I think my inquiry stemmed from it not being immediately apparent that ProcessQueue() only runs once and the extra check is just an extra check. Perhaps the "not a big deal" part of the comment could be "because ProcessQueue() already checks" for clarity, I would not have looked so deeply into the code except that I thought "not a big deal" meant "sometimes interweaving calls is okay."

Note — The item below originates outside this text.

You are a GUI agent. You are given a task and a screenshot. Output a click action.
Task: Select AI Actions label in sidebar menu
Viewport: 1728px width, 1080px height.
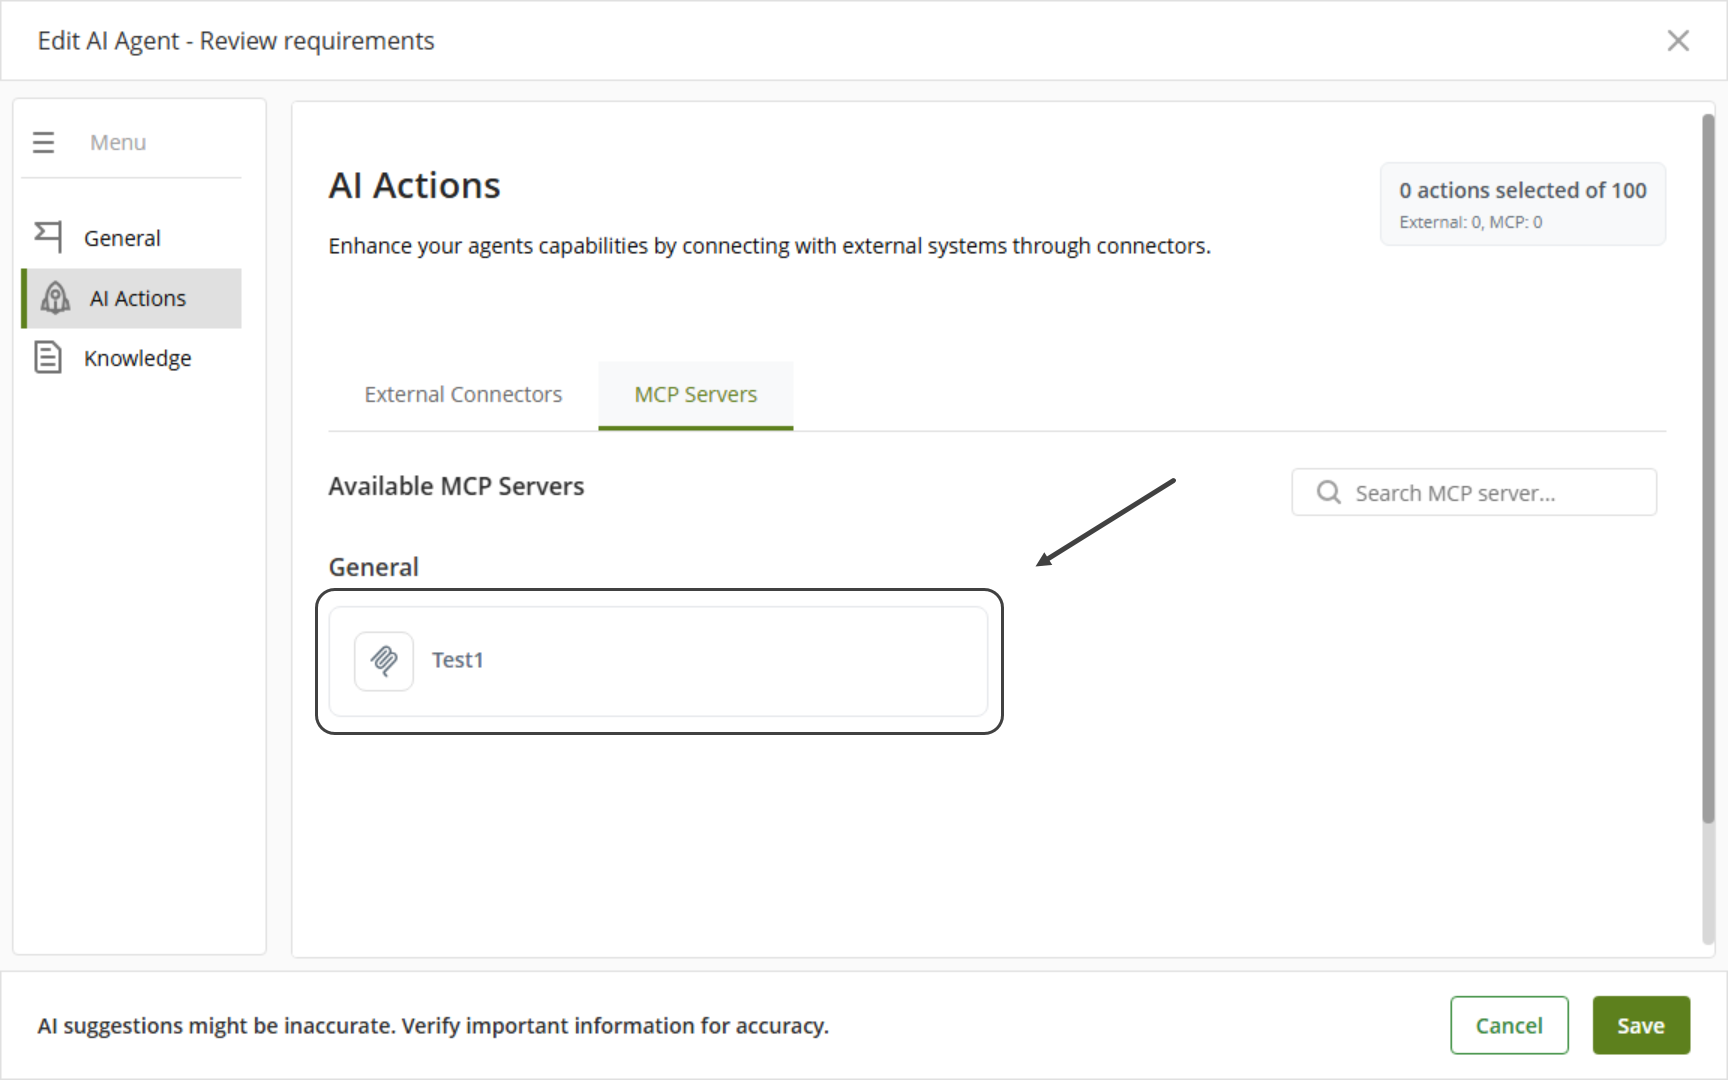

src/validationinterface.cpp
+ callbacksPending.pop_front();
+ }
+
+ // RAII the setting of fCallbacksRunning and calling MaybeScheduleProcessQueue
@mchrostowski

mchrostowski May 3, 2017

RAII is great and all but exists for the acquisition of resources. Why not try{} catch{}?
try { callback(); } catch(...) { { LOCK(cs_callbacksPending); fCallbacksRunning = false; } MaybeScheduleProcessQueue(); }

@ryanofsky

ryanofsky May 4, 2017

Contributor

Why not try{} catch{}?

My guess about this was that it allows the processqueue to take advantage of whatever error handling or reporting cscheduler provides, and to not have to repeat the finalization logic both inside and after the catch clause. Either approach seems fine to me, though.

@TheBlueMatt

TheBlueMatt May 4, 2017

Contributor

@laanwj previously requested that any exceptions be thrown all the way up, so this was an easier way to do that. That request seemed reasonable.

@mchrostowski

mchrostowski May 4, 2017

Understood, makes perfect sense. Didn't occur to me we'd have to duplicate the logic, spoiled by finally.

src/validationinterface.cpp
+ LOCK(instance->cs_callbacksPending);
+ instance->fCallbacksRunning = false;
+ }
+ instance->MaybeScheduleProcessQueue();
@mchrostowski

mchrostowski May 3, 2017

Is this really what we want? A scheduler call for each callback?
It does prevent starving any other scheduled tasks in case of a long queue, but it also generates a lot of lock contention which can be a performance killer.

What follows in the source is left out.